Chicago's police department has a history of using innovative techniques.  The most recent is known as the heat list.  The heat list is a list of people likely to commit crimes based on a computer analysis.  The police department then personally visits each of the people and lets them know essentially they are watching and they need to mend their ways.  This approach is proactive, but also troubling for some people, because it judges people based on past behavior.  In some ways, this is reminescent of old cop shows where the police first go after the most hardened criminals first when trying to find a suspect.

Here are some more details, they are from the Tribune and Verge

The CPD has received $2 million in grants from the National Institute of Justice (NIJ) to support these high tech policing efforts.

The heat list has 400 members, but only about 60 have been personally visited.  The police department has published their directive regarding the heat list.

Police officials said they came up with a heat list of about 420 names through a computer analysis, weighting numerous risk factors to come up with a ranking of people who in the worst cases were more than 500 times more likely than average to be involved in violence.
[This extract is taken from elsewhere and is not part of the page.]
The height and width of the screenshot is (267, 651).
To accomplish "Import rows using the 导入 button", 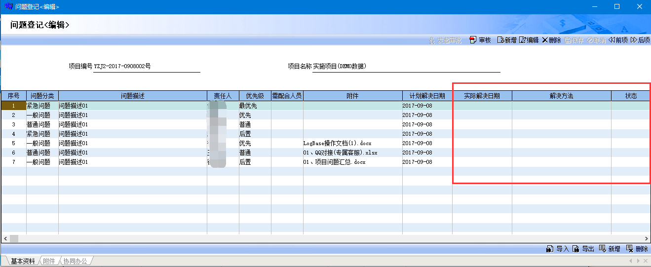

Among the factors are the extent of a person's rap sheet, his or her parole or warrant status, any weapons or drug arrests, his or her acquaintances and their arrest histories — and whether any of those associates have been shot in the past.

 . . .

Wernick explains that the CPD’s crime database also obviously identifies everyone in the city who’s been arrested for and / or convicted of a crime. Though he wouldn’t share specific details about what went into the algorithms, he says those algorithms are quickly able to narrow down the list of people who "clearly have a high likelihood of being involved in violence." He says it even ranks them according to their chance of becoming involved in a shooting or a homicide.

"It's not just shooting somebody, or being shot," he says. "It has to do with the person’s relationships to other violent people."


Hanni Fakhoury, a staff attorney at the Electronic Frontier Foundation points out two issues:

"First of all, how are we deciding who gets on the list and who decides who gets on the list?" Fakhoury asks. . . . . "Are people ending up on this list simply because they live in a crappy part of town and know people who have been troublemakers?" Answers to those questions need to be public, he says.

"We are living in a time when information is easily shareable and easily accessible," Fakhoury says. "So, let’s say we know that someone is connected to another person who was arrested. Or, let’s say we know that someone’s been arrested in the past. Is it fair to take advantage of that information? Are we just perpetuating the problem?" He continues: "How many people of color are on this heat list? Is the list all black kids? Is this list all kids from Chicago’s South Side? If so, are we just closing ourselves off to this small subset of people?"